ECLI:NL:CRVB:2015:812
Centrale Raad van Beroep
- Hoger beroep
- Rechtspraak.nl
Herziening en terugvordering van kinderbijslag na overlijden van een kind
In deze zaak gaat het om de herziening en terugvordering van kinderbijslag door de Sociale verzekeringsbank (Svb) na het overlijden van het kind van appellante. Appellante ontving vanaf de geboorte van haar zoon in 1995 kinderbijslag, maar de Svb werd in januari 2011 door de Belastingdienst geïnformeerd dat het kind kort na de geboorte was overleden.
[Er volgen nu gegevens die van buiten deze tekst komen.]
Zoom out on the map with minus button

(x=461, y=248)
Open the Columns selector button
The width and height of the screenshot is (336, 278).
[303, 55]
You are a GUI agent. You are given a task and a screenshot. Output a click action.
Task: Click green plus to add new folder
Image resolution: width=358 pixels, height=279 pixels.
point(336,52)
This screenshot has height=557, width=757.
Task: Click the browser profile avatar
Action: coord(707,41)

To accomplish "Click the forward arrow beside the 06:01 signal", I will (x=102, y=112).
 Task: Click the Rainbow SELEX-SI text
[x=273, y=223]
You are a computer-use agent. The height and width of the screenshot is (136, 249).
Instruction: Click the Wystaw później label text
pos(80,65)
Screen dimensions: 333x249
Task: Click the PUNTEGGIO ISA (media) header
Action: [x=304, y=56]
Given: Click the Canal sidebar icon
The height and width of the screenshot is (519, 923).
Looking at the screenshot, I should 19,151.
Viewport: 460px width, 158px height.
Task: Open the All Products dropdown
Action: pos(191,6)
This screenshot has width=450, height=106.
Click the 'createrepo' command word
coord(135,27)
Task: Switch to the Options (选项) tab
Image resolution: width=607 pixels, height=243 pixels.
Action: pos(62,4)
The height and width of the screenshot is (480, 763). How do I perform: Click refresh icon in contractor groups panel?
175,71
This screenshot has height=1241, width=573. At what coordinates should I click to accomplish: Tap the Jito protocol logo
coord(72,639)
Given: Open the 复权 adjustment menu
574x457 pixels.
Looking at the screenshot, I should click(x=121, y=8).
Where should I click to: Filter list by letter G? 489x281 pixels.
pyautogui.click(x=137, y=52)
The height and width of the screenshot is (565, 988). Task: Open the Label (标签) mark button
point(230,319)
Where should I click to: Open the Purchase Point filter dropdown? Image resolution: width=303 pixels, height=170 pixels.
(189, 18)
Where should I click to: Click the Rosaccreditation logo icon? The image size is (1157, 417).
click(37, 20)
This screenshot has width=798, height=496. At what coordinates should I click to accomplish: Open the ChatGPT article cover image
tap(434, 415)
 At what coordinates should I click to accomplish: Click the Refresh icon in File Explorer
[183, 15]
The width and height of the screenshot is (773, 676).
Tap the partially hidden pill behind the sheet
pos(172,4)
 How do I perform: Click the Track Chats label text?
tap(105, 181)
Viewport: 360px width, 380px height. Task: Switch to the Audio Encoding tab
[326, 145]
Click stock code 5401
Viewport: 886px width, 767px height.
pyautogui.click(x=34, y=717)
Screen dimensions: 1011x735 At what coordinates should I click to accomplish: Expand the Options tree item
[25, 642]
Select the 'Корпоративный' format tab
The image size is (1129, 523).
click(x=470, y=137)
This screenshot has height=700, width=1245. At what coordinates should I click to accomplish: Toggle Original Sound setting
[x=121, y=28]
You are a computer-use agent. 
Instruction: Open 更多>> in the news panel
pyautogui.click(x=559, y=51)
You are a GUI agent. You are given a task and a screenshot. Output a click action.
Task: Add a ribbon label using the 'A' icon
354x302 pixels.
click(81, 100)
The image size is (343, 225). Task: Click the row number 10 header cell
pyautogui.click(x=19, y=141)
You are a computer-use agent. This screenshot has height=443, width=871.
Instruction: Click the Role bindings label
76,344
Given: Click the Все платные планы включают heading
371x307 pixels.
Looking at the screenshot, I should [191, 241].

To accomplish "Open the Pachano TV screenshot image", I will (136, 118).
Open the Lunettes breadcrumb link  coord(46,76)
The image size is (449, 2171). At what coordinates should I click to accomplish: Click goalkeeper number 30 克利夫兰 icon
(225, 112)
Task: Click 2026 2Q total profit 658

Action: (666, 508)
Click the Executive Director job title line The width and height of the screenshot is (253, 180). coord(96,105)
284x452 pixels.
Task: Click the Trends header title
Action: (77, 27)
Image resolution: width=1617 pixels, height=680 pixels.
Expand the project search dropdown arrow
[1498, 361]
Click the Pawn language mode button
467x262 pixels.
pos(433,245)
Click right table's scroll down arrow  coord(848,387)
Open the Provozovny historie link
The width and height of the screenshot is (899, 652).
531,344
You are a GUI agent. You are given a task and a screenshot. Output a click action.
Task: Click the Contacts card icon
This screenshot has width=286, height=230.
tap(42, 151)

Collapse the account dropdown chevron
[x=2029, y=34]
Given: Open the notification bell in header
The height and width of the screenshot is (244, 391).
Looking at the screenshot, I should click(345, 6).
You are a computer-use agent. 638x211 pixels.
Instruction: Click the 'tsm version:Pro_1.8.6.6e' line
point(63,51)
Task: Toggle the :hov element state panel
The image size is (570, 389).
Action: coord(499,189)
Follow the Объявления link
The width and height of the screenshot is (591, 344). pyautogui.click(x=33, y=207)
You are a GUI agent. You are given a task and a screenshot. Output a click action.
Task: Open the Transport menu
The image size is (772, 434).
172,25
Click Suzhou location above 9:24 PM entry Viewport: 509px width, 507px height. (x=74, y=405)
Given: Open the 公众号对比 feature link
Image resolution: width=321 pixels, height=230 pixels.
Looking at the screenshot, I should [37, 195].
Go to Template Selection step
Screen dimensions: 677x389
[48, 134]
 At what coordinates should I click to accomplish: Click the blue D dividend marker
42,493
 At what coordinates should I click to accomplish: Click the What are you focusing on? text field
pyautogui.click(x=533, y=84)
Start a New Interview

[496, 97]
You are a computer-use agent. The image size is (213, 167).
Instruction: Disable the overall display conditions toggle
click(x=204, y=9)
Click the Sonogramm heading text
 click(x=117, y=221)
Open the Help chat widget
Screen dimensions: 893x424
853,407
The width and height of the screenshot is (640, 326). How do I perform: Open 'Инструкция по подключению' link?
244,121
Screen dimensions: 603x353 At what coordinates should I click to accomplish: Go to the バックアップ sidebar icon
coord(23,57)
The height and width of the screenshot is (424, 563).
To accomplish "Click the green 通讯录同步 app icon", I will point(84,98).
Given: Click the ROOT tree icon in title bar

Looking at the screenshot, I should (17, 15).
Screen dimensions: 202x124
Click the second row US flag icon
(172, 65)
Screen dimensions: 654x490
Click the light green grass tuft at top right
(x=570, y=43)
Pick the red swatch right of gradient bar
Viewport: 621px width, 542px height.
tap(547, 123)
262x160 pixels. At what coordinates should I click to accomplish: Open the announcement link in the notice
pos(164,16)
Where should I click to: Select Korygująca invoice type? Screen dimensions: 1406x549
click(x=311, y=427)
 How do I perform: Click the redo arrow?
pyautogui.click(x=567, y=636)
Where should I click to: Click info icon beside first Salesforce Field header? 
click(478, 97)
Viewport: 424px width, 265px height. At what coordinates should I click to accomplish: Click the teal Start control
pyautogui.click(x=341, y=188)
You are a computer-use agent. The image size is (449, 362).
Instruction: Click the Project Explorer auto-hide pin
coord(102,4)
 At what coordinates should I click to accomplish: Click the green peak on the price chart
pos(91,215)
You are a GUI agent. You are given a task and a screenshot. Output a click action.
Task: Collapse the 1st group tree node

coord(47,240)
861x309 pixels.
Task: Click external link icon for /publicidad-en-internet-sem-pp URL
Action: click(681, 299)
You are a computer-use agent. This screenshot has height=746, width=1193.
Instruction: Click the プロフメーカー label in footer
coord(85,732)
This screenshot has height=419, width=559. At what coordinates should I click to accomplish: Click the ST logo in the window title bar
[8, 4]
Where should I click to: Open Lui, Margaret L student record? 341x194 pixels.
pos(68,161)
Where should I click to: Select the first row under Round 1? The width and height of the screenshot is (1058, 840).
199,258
De Svb heeft vervolgens in april 2012 aan appellante medegedeeld dat zij nooit recht heeft gehad op kinderbijslag voor haar overleden kind en heeft een bedrag van € 15.900,74 teruggevorderd. Appellante heeft bezwaar gemaakt tegen deze terugvordering, maar de Svb heeft het bezwaar slechts gedeeltelijk gegrond verklaard, waarbij de terugvordering werd beperkt tot € 15.025,92.
In hoger beroep heeft appellante haar eerdere gronden herhaald en betoogd dat de Svb ook een verwijt treft, omdat zij in 1996 op de hoogte was van het overlijden en toch de kinderbijslag heeft doorbetaald. Appellante stelde ook dat de terugvordering was verjaard, omdat de Svb niet binnen vijf jaar had teruggevorderd. De Centrale Raad van Beroep heeft geoordeeld dat appellante niet heeft voldaan aan haar meldingsplicht en dat de Svb terecht de kinderbijslag heeft herzien. De Raad oordeelde dat er geen dringende redenen waren om van terugvordering af te zien en dat de Svb bevoegd was om het onverschuldigd betaalde bedrag terug te vorderen van appellante.
De Raad bevestigde de uitspraak van de rechtbank en oordeelde dat het hoger beroep van appellante niet slaagde. De Raad zag geen aanleiding voor een proceskostenveroordeling. De uitspraak werd gedaan door E.E.V. Lenos, in tegenwoordigheid van M. Crum als griffier, en werd openbaar uitgesproken op 27 februari 2015.